A healthy 11-year-old girl presents with epigastric abdominal pain, fever, weight loss, and decreased appetite for 1 month. On physical examination, she appears ill, dehydrated, and cachectic. Her abdominal examination is significant for large ascites with a fluid wave and is nontender to palpation. Her labs show leukocytosis with an eosinophilic-predominant granulocytosis and an absolute eosinophil count of 6800/mm3. She has elevated serum inflammatory markers, hypoalbuminemia, and lipase is 5000 U/L. Magnetic resonance cholangiopancreatography (MRCP) shows an irregular and dilated pancreatic duct, so she had an endoscopic retrograde cholangiopancreatography with pancreatic stent placement, paracentesis, and colonoscopy. Her peritoneal fluid was significant for an eosinophilic-predominant granulocytosis with no evidence of malignancy on flow cytometry. All other studies and cultures did not reveal an etiology. She initially showed improvement, 18 days later she developed a fever, night sweats, tachycardia, and abdominal distention. Empiric antibiotics were initiated due to concern for infected pancreatic necrosis versus spontaneous bacterial peritonitis. Repeat MRCP showed interval development of 2 peripancreatic fluid collections and re-accumulation of ascites.
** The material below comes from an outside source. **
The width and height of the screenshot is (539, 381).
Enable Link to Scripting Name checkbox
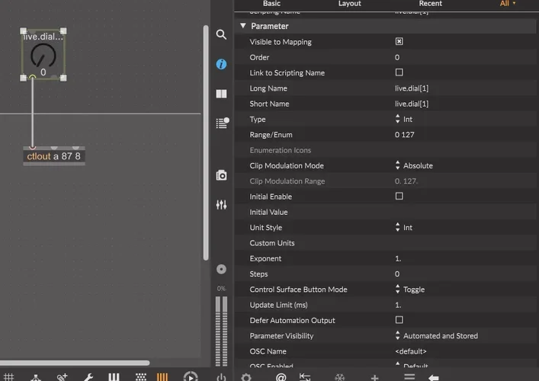coord(399,73)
She continued to have daily fever ranging from 39°C to 40°C. Repeat paracentesis and evaluation of her peritoneal fluid showed resolution of eosinophilia with an elevated neutrophil count, negative Gram stain, and no growth on culture. She completed a 10-day course of antibiotics, however, remained febrile with elevated inflammatory markers and leukocytosis throughout her hospitalization. A genetic panel to evaluate for a hereditary cause of chronic pancreatitis was sent and returned positive for a mutation of the serine protease inhibitor Kazal type 1.